We might believe that this shows undeniably that the Scots language, with respect to rhyming words, has become less similar to English over the last three centuries, and our twitter commentator at the start of the article was mistaken.
Conclusions
However, I reckon we might be mistaken here.
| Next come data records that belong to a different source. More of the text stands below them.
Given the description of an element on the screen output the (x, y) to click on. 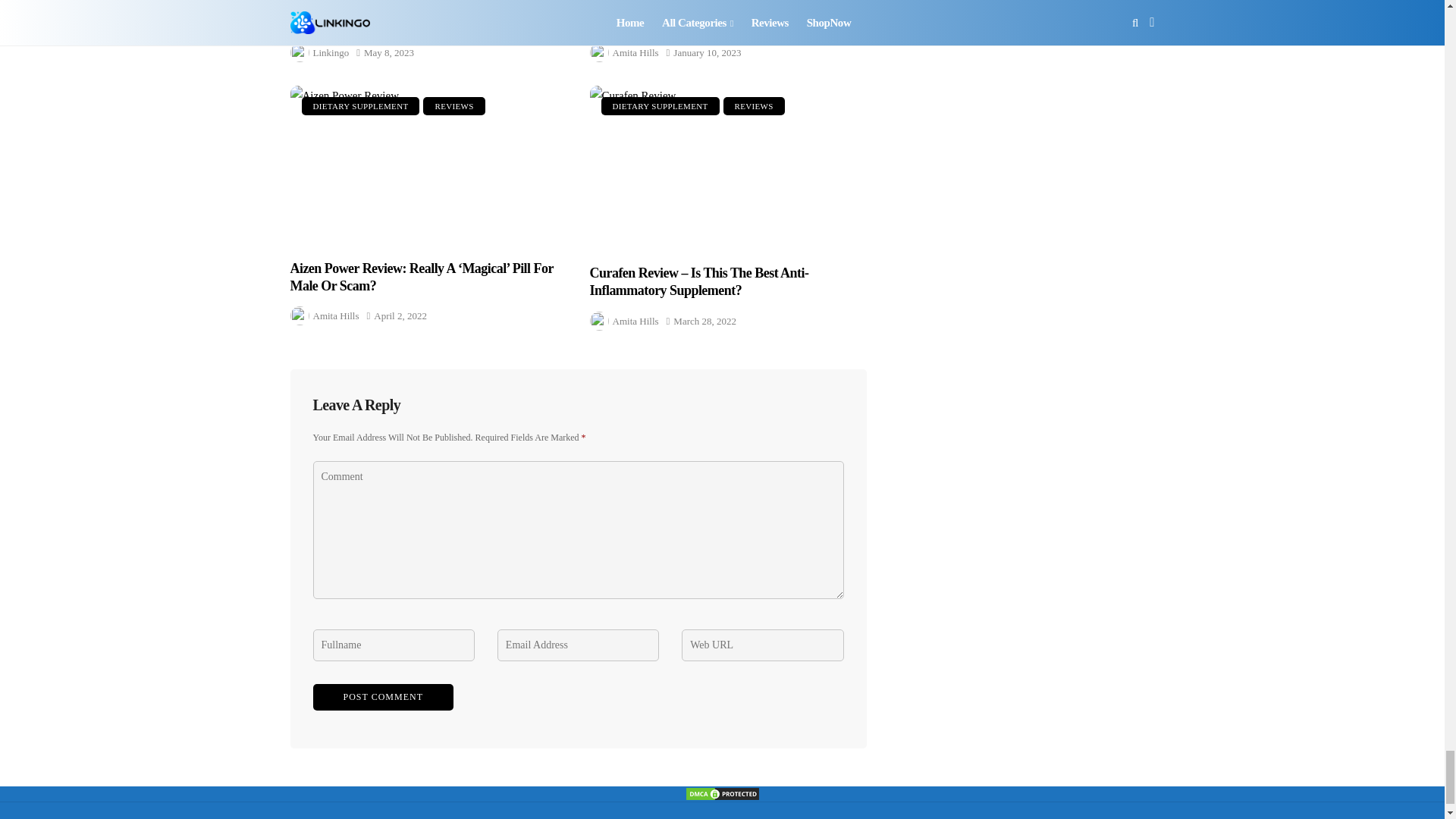
Posts by Amita Hills (635, 52)
Post Comment (382, 696)
Posts by Linkingo (331, 52)
Posts by Amita Hills (335, 315)
Given the description of an element on the screen output the (x, y) to click on. 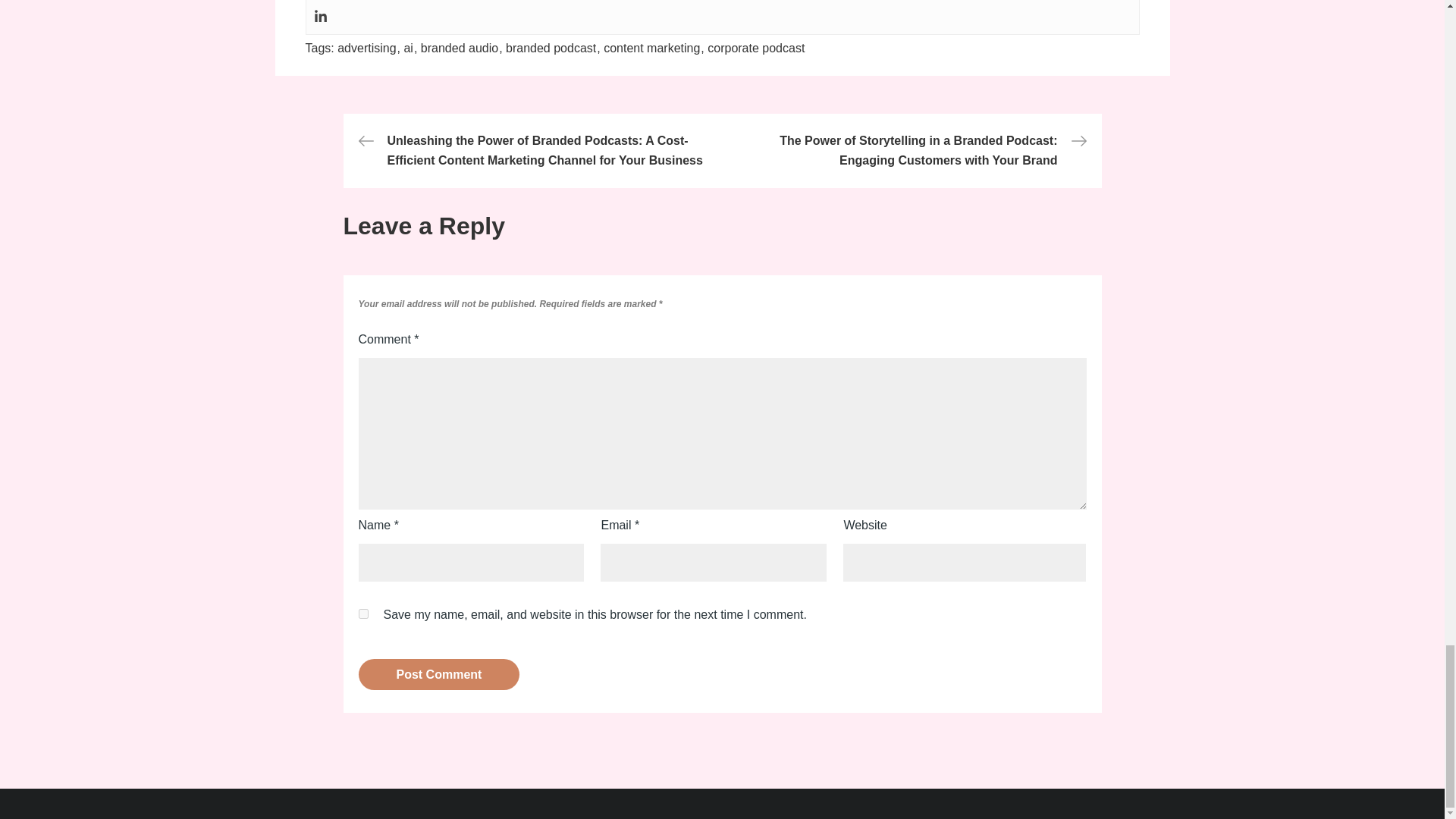
Post Comment (438, 674)
advertising (368, 47)
ai (409, 47)
yes (363, 614)
content marketing (654, 47)
branded podcast (552, 47)
Post Comment (438, 674)
corporate podcast (756, 47)
branded audio (461, 47)
Linkedin (320, 15)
If we chop up the graph, ignoring the first datapoints covering 1700 to 1799, and ignoring the Top 10 words, because they are so volatile:-
The orange line, representing the top 100 most common rhyming words, is flat, its around 60% and has been stable for the last 220 years.
I reckon that framed like this, the Modern Scots language, as used by poets between 1800 and 2023 is stable and has a consistent level of similarity with English, with no drift away or closer.
We might speculate that those early 18th century poems, from Burns and Fergusson and their contemporaries, were carefully crafted to appeal to English speakers and so less Scottishish than they might otherwise be, and in later centuries a more confident cohort of poets were more comfortable writing in their native Scots tongue.